The rebels had fled, but before they left they had destroyed a precious archive. The world gasped in dismay as the mayor of Timbuktu announced that a library recently built to hold Timbuktu’s historic manuscripts had burnt to the ground.
At the time the Mayor did not know that while some historic manuscripts were now a pile of ashes, most had been saved. Yet these manuscripts were not the only physical reminders of a rich culture that were destroyed. During their ten months ruling Timbuktu the rebels destroyed most of the city’s Sufi shrines. It was no accident.
The deliberate targeting and destruction of culturally significant items occurs too often. In our life time we have witnessed the detonation of the giant statues of Buddha at Bamiyan in Afghanistan by the Taliban in 2001. In 1992 the heart of the cultural heritage of Bosnia was destroyed when the library in Sarajevo was subjected to the artillery fire of Serbian troops who were encircling the city. The deliberate nature of the attack was evident when snipers shot at firemen trying to save the library.
Director, Tim Slade is working on a documentary which he hopes will help people understand the serious nature of this ‘war against culture’.

━━━━━━━━

--- To-do list ---
(1) Please rewrite the stretch from "At the time" through "save the library." in the passage on destroyed cultural heritage, swapping "manuscripts" for "documents".
(2) Write what comes next in the passage on destroyed cultural heritage, picking up after its final sentence.

--- Items ---
━━━━━━━━

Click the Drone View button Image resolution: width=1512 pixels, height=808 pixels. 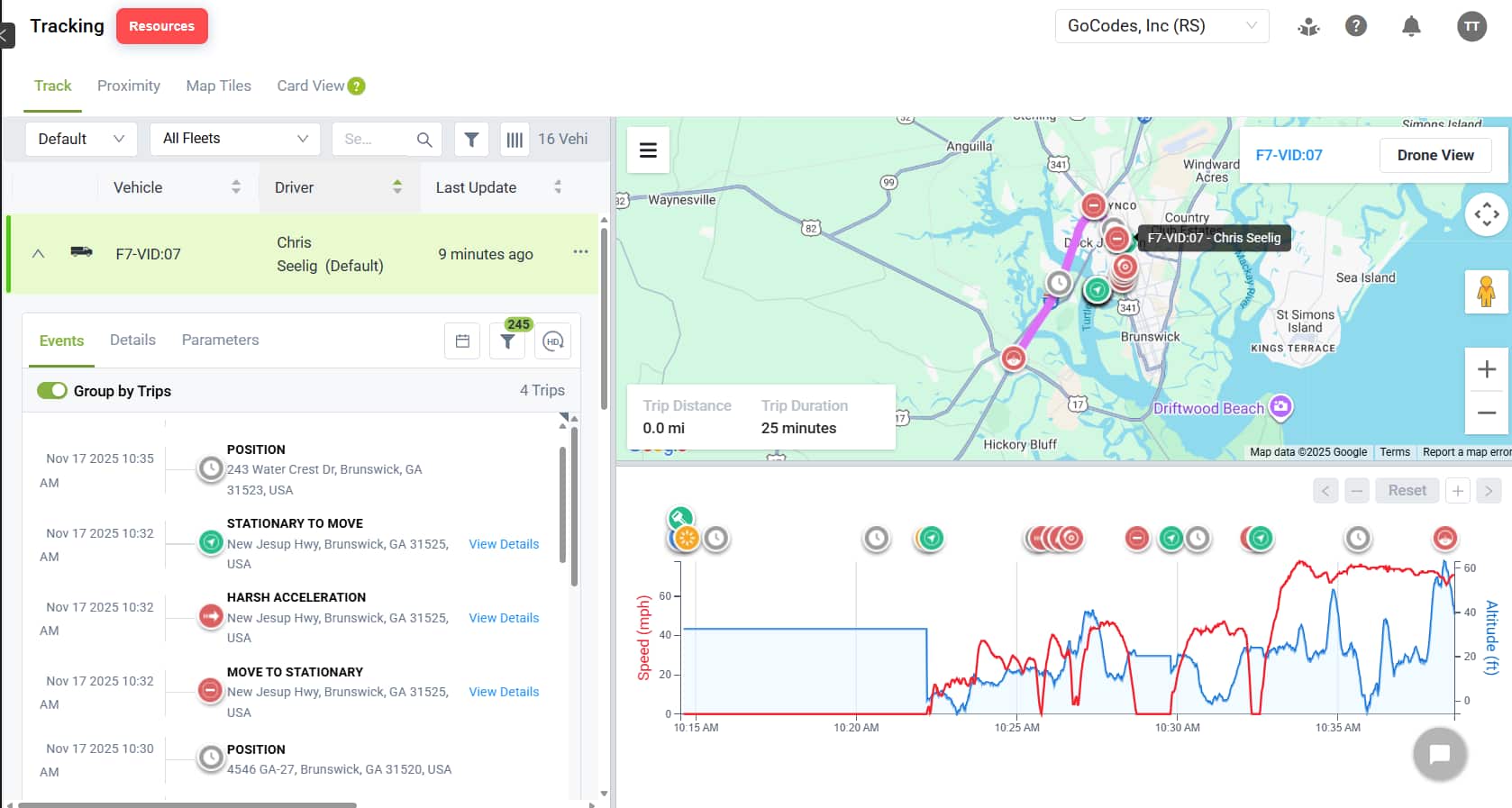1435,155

━━━━━━━━

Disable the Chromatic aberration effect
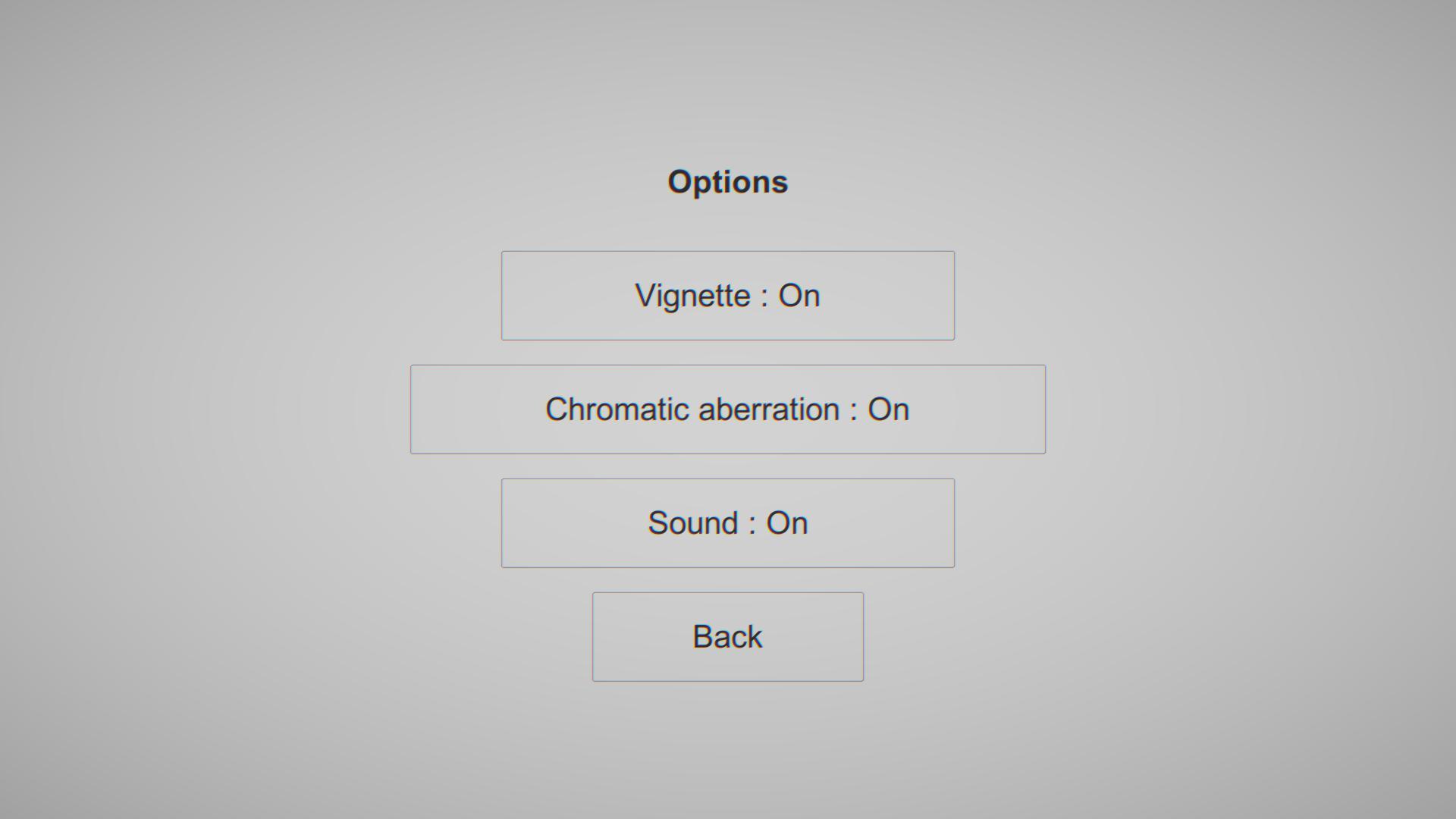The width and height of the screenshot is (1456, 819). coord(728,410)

━━━━━━━━

--- Solved tasks ---
(1)
At the time the Mayor did not know that while some historic documents were now a pile of ashes, most had been saved. Yet these documents were not the only physical reminders of a rich culture that were destroyed. During their ten months ruling Timbuktu the rebels destroyed most of the city’s Sufi shrines. It was no accident.
The deliberate targeting and destruction of culturally significant items occurs too often. In our life time we have witnessed the detonation of the giant statues of Buddha at Bamiyan in Afghanistan by the Taliban in 2001. In 1992 the heart of the cultural heritage of Bosnia was destroyed when the library in Sarajevo was subjected to the artillery fire of Serbian troops who were encircling the city. The deliberate nature of the attack was evident when snipers shot at firemen trying to save the library.

(2)
“The killing of people and the killing of books and buildings are intimately and inextricably related”, states Slade. Referring to Raphael Lemkin, the man who helped to create the UN Convention Against Genocide, Slade observes, “Lemkin saw that it can be difficult to wipe out an entire people, but a group can be annihilated if their identity and culture has been erased.”
Slade has conducted interviews of people who have spent their lives seeking justice for the cultural destruction in Mali, Bosnia, Syria and Iraq. A bibliographer, a prosecutor, a heritage officer and many others in his documentary share their experiences and the importance of this work.
Robert Bevan’s book, The Destruction of Memory, inspired Slade to make the documentary. His passion about this issue is evident in his email to me:
“The book was a wake-up call”, Slade wrote. “I was riveted, and horrified, and energized all at the same time. I knew that the message the book carried had to be transmitted more broadly, to wider audiences, and that making a documentary film based on the book would take Robert’s words into a visual realm, and allow people to SEE and to HEAR and to FEEL the issue.”
A post on the website of the Australian Society of Archivists alerted me to this documentary. Archivists, librarians, historians and curators at museums by the nature of their work are naturally passionate about this issue. We see the consequences of cultural destruction in the past and the terrible consequences it has for people today who are robbed of their cultural moorings.
I also have a more personal reason behind my concern about this issue. Back in 2004 I was working as a public information officer for the Australian Baha’i Community. The Baha’is in Iran are the largest non-Muslim religious minority in the country but they are banned from entering university, from government employment and are vilified in government-sanctioned media.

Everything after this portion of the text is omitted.